• What you are asked to do:
Reproduce every one of the entries below verbatim, keeping each line unchanged.

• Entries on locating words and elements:

— Begin —

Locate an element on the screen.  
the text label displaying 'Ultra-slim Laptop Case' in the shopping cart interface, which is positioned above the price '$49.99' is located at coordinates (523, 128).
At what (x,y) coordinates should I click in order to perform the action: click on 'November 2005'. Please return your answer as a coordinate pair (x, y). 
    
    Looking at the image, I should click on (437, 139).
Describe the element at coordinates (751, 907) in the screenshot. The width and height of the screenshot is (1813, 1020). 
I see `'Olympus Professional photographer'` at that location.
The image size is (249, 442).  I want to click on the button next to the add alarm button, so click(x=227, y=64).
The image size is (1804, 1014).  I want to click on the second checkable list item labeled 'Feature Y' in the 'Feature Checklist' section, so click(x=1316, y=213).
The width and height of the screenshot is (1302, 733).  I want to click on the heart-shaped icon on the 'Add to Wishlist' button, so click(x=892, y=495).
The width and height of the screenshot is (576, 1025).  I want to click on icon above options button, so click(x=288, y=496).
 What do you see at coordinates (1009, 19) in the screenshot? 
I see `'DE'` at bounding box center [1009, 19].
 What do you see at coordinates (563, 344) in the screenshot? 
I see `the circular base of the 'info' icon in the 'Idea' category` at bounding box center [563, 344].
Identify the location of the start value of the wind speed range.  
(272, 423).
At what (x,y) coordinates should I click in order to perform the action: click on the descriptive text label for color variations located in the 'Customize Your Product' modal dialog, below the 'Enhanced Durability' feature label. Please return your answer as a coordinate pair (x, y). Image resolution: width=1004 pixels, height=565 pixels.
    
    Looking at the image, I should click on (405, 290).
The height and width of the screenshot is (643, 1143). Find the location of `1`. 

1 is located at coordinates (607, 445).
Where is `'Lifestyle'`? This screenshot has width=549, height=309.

— End —

• Task solution:
Locate an element on the screen.  
the text label displaying 'Ultra-slim Laptop Case' in the shopping cart interface, which is positioned above the price '$49.99' is located at coordinates (523, 128).
At what (x,y) coordinates should I click in order to perform the action: click on 'November 2005'. Please return your answer as a coordinate pair (x, y). 
    
    Looking at the image, I should click on (437, 139).
Describe the element at coordinates (751, 907) in the screenshot. The width and height of the screenshot is (1813, 1020). 
I see `'Olympus Professional photographer'` at that location.
The image size is (249, 442).  I want to click on the button next to the add alarm button, so click(x=227, y=64).
The image size is (1804, 1014).  I want to click on the second checkable list item labeled 'Feature Y' in the 'Feature Checklist' section, so click(x=1316, y=213).
The width and height of the screenshot is (1302, 733).  I want to click on the heart-shaped icon on the 'Add to Wishlist' button, so click(x=892, y=495).
The width and height of the screenshot is (576, 1025).  I want to click on icon above options button, so click(x=288, y=496).
 What do you see at coordinates (1009, 19) in the screenshot? 
I see `'DE'` at bounding box center [1009, 19].
 What do you see at coordinates (563, 344) in the screenshot? 
I see `the circular base of the 'info' icon in the 'Idea' category` at bounding box center [563, 344].
Identify the location of the start value of the wind speed range.  
(272, 423).
At what (x,y) coordinates should I click in order to perform the action: click on the descriptive text label for color variations located in the 'Customize Your Product' modal dialog, below the 'Enhanced Durability' feature label. Please return your answer as a coordinate pair (x, y). Image resolution: width=1004 pixels, height=565 pixels.
    
    Looking at the image, I should click on (405, 290).
The height and width of the screenshot is (643, 1143). Find the location of `1`. 

1 is located at coordinates (607, 445).
Where is `'Lifestyle'`? This screenshot has width=549, height=309.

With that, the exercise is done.